The writers are the authors of ‘The Future of the Professions’
ChatGPT opened a new chapter in the artificial intelligence story we have been working on for more than a decade. Our research has focused on the impact of AI on professional work, looking at technologies across eight sectors, including medicine, law, teaching and accountancy.
Overall, the narrative laid out in our book, The Future of the Professions, has been optimistic. At a time when professional advice is too expensive, and our health, justice, education and audit systems are often failing us, AI offers the promise of easier access to the best expertise. Understandably, some professionals find this threatening because the latest generative AI systems are already outperforming human professionals in some tasks — from writing effective code to drafting compelling documents.
Contrary to many predictions that AI would be “narrow” for years yet, the latest systems have far wider scope than those that came before, as happy diagnosing illnesses as they are designing beautiful buildings or drawing up lesson plans.
They emphatically refute the idea that AI systems must “think” to undertake the tasks that require “creativity” or “judgment” — a common line of defence from the old guard. High-performing systems do not need to “reason” about the law like a lawyer to produce a solid contract, nor “understand” anatomy like a doctor to deliver useful medical advice.
How do professionals react? Our original research and more recent work suggest a familiar response pattern. Architects are inclined to embrace new possibilities. Auditors dive for cover because the threats to their data-driven activities are clear. Doctors can be dismissive of non-doctors, management consultants prefer to advise on transformation rather than change themselves.
With generative AI, though, business leaders seem to be less dismissive than in the past.
Some are interested in how to use these technologies to streamline existing operations: a recent study conducted by researchers at MIT found ChatGPT increased productivity of white-collar writing tasks, such as composing a sensitive company-wide email or a punchy press release, by almost 40 per cent. Others are preoccupied with simply reducing headcount: the US online learning company Domestika, for instance, is reported to have sacked almost half its Spanish staff in the hope those working on content translation and marketing material could be replaced with ChatGPT.
Although such cuts seem hasty, research by Goldman Sachs predicted that as many as 300mn full-time jobs around the world could be threatened by automation. However, few professionals accept AI will take on their most complex work. They continue to imagine AI systems will be confined to their “routine” activities, the straightforward, repetitive parts of their jobs — document review, administrative tasks, everyday grunt work. But for complex activities, many professionals argue that people will surely always want the personal attention of experts.
Each element of this claim is open to challenge. The capabilities of the GPTs already go well beyond the “routine”. As for personal attention, we can learn from tax.
Few people who submit their tax returns using online tools rather than human experts lament the loss of social interaction with their tax advisers.

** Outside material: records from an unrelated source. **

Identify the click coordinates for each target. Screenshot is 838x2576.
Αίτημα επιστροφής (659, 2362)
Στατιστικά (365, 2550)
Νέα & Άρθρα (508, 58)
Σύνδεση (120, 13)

To claim clients want expert, trusted advisers is to confuse process and outcome. Patients do not want doctors, they want good health. Clients do not want litigators, they want to avoid pitfalls in the first place. People want trustworthy solutions, whether they rely on flesh-and-blood professionals or AI.
This leads to wider questions. How do existing professionals adapt and what are we training younger professionals to become? The worry is that we are nurturing 20th-century craftsmen, whose knowledge will soon be redundant. Today’s and tomorrow’s workers should be acquiring the skills needed to build and operate the systems that will replace their old ways of working — knowledge engineering, data science, design thinking and risk management.
Some argue that teaching people to code is the priority. But this is an activity at which AI systems are already impressive — AlphaCode, developed by DeepMind, outperformed almost half the contestants in major coding competitions. Instead, we should be alive to the emergence of unfamiliar new roles, such as the all-important prompt optimisers — those who, for now, are the most adept at instructing and securing the best responses from generative AI systems.
There are of course risks with the latest AI. A recent technical paper on GPT4 acknowledges the systems can “amplify biases and perpetuate stereotypes”. They can “hallucinate”. They can also be plain wrong and raise the spectre of technological unemployment. Hence the frenzy of ethical and regulatory debate. At some stage, though, as its performance improves, and the benefits become unarguable, the threats and shortcomings will frequently be outweighed by the improved access AI provides.
The professions are unprepared. Many companies are still focused on selling the time of their people, and their growth strategies are premised on building larger armies of traditional lawyers, auditors, tax advisers, architects and the rest.
The great opportunities surely lie elsewhere — not least in becoming actively involved in developing generative AI applications for their clients.